### Brief
Which lines of the data contain the string "computer"? Show each of them.

### Provided records
▼
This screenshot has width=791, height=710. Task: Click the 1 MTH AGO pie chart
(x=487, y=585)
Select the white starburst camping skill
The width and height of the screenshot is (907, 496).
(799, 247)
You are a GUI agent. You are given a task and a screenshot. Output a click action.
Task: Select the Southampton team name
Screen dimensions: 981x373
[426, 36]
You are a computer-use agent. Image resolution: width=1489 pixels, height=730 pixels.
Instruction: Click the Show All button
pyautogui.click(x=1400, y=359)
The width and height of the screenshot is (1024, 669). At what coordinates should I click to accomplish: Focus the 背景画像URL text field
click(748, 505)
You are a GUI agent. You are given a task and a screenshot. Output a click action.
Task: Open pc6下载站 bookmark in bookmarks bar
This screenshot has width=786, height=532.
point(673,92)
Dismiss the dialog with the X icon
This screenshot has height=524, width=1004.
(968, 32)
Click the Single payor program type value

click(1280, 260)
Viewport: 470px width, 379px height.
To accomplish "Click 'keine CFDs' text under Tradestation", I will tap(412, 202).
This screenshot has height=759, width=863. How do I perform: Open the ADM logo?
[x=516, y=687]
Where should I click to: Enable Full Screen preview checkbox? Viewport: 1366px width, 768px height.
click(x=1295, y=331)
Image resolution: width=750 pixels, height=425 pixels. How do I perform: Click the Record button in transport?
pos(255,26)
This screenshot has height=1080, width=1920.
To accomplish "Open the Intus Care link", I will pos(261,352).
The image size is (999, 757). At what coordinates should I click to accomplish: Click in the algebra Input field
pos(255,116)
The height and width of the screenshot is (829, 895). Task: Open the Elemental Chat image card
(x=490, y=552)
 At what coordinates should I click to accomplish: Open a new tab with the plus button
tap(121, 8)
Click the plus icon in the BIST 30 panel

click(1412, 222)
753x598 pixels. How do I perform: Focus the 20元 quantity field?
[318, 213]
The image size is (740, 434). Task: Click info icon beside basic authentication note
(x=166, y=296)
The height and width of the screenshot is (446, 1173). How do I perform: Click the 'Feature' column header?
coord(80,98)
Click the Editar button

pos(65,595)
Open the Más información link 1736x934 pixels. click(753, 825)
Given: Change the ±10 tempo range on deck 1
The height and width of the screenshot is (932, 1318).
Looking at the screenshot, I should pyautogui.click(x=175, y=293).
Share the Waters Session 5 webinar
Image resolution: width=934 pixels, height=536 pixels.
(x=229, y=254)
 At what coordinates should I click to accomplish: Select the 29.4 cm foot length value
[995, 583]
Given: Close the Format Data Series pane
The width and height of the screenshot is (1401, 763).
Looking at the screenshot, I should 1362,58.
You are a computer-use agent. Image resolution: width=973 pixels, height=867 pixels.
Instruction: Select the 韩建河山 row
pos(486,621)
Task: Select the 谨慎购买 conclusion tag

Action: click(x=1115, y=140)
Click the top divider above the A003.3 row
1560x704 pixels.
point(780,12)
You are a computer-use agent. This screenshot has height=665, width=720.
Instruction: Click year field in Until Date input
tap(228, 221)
▲
### Answer for this exercise
You are a computer-use agent. Image resolution: width=1489 pixels, height=730 pixels.
You are a computer-use agent. Image resolution: width=973 pixels, height=867 pixels.
You are a computer-use agent. This screenshot has height=665, width=720.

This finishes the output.